The NHS Sickle Cell and Thalassaemia (SCT) Screening Programme has risen to this challenge over the past decade. It has put together a good practice guide for all those who commission, fund, deliver and evaluate health outreach programmes. The SCT programme based the resource on eight years’ experience of developing such programmes to engage with black and minority ethnic (BME) communities.
The resource, which can now be found on GOV.UK, includes:
- a step-by-step guide and toolkit
- video interviews with people who have sickle cell disease and thalassaemia
- comments from SCT screening staff, other health professionals and the public
Targeting those most at risk and keeping it local
Although sickle cell disease and thalassaemia can affect all populations, people from BME communities have a much higher risk. However, the SCT programme’s initial research showed that awareness of the conditions was quite low in BME communities, often due to cultural and language barriers.

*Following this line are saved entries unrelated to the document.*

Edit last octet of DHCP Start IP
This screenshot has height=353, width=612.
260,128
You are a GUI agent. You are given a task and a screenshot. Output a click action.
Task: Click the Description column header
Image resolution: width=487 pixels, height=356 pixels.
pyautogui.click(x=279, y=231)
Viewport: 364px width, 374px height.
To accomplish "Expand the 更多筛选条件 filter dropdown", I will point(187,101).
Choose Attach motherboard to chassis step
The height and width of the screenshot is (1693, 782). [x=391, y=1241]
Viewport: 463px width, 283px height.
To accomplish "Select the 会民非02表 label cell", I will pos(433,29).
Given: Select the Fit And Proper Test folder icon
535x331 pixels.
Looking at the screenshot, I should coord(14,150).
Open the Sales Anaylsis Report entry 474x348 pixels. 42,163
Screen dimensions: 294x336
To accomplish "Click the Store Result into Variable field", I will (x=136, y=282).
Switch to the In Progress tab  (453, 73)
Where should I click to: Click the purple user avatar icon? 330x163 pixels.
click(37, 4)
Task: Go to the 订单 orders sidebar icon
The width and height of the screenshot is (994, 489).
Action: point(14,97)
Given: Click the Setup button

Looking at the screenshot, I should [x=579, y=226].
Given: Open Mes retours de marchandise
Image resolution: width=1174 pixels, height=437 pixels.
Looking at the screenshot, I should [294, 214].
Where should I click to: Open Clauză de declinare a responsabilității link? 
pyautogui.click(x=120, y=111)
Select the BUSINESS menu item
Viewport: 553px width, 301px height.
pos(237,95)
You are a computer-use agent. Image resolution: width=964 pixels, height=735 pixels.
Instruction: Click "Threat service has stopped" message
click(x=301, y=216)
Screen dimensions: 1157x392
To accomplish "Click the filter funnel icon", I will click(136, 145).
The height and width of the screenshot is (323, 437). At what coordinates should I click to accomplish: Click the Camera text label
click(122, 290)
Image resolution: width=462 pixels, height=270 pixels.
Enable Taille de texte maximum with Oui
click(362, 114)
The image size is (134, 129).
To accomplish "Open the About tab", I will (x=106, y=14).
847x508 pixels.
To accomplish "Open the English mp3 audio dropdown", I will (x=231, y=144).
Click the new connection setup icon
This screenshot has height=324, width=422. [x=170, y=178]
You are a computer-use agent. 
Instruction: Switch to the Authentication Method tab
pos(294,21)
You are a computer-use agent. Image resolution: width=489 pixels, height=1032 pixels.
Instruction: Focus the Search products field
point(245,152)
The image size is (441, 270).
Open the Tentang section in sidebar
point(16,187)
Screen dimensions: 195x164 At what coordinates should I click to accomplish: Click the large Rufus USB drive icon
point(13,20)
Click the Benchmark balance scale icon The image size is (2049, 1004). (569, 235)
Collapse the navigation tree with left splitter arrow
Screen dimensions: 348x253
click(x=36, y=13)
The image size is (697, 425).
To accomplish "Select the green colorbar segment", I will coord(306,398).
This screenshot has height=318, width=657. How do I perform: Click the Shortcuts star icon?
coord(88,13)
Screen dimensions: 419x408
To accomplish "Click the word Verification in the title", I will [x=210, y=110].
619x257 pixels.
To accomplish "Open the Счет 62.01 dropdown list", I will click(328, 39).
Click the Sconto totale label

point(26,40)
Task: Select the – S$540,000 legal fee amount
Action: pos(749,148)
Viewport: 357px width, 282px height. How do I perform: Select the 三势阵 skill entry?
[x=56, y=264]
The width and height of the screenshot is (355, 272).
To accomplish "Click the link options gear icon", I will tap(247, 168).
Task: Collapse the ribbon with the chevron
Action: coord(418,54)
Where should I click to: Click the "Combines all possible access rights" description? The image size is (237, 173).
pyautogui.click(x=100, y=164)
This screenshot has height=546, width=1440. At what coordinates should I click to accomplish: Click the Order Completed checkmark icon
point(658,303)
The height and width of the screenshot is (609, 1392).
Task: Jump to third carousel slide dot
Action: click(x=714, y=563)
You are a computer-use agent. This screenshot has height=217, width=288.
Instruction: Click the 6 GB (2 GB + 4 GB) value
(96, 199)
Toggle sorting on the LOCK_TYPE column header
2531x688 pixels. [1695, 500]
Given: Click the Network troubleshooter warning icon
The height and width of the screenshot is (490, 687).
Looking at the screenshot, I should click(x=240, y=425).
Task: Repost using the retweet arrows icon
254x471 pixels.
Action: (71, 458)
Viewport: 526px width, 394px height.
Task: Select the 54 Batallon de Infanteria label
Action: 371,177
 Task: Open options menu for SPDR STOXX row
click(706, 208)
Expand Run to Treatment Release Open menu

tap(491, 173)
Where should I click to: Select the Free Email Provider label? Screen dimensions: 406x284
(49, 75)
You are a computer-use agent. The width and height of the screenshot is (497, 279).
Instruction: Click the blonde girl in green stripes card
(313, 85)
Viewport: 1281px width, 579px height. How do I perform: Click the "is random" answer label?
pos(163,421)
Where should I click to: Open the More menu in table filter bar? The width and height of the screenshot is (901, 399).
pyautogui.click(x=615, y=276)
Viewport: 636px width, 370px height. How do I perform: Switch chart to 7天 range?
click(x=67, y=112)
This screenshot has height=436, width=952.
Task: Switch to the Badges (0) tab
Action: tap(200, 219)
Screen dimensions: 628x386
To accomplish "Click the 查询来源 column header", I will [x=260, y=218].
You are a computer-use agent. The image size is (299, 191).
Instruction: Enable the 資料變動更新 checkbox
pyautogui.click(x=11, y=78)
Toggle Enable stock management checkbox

The team therefore worked with the Sickle Cell and UK Thalassaemia Societies to plan the best ways to reach communities. They aimed to reach people who had little or no knowledge of the two conditions and no regular contact with health services.
The team gave talks and held question and answer sessions at venues including schools, colleges, local events and festivals, restaurants, cafes and barber shops.
The programme also commissioned The Family Legacy, a video drama exploring the reactions and implications across several generations when a family learns a child has sickle cell disease. The Family Legacy was also made available as a home video.
Iyamide Thomas, of the Sickle Cell Society, praised the SCT programme’s outreach work for taking health promotion “to places where that kind of thing hadn’t been done before”.
The guide and toolkit emphasise the importance of working with local community leaders, religious leaders, opinion formers and patient champions.
Communications consultant Liz Aram says that working with local champions who could speak from personal experience was “the single most important factor for success” and an important way “to reach out to as many people as possible”.
Sharing best practice
The resource includes advice on choosing and working with partner organisations, working with the media to get your messages across, evaluating your project and making good use of the feedback.
Dr Anne Mackie, UK National Screening Committee director of programmes, said: “This resource provides an excellent framework for planning outreach projects to influence more people through public-facing health programmes. It is an excellent addition to our education resources and gives our screening teams the opportunity to share knowledge, learning and good practice with colleagues in the wider health sector.”
As one young student with thalassaemia comments in a video interview: “Outreach has the potential to change someone’s life.”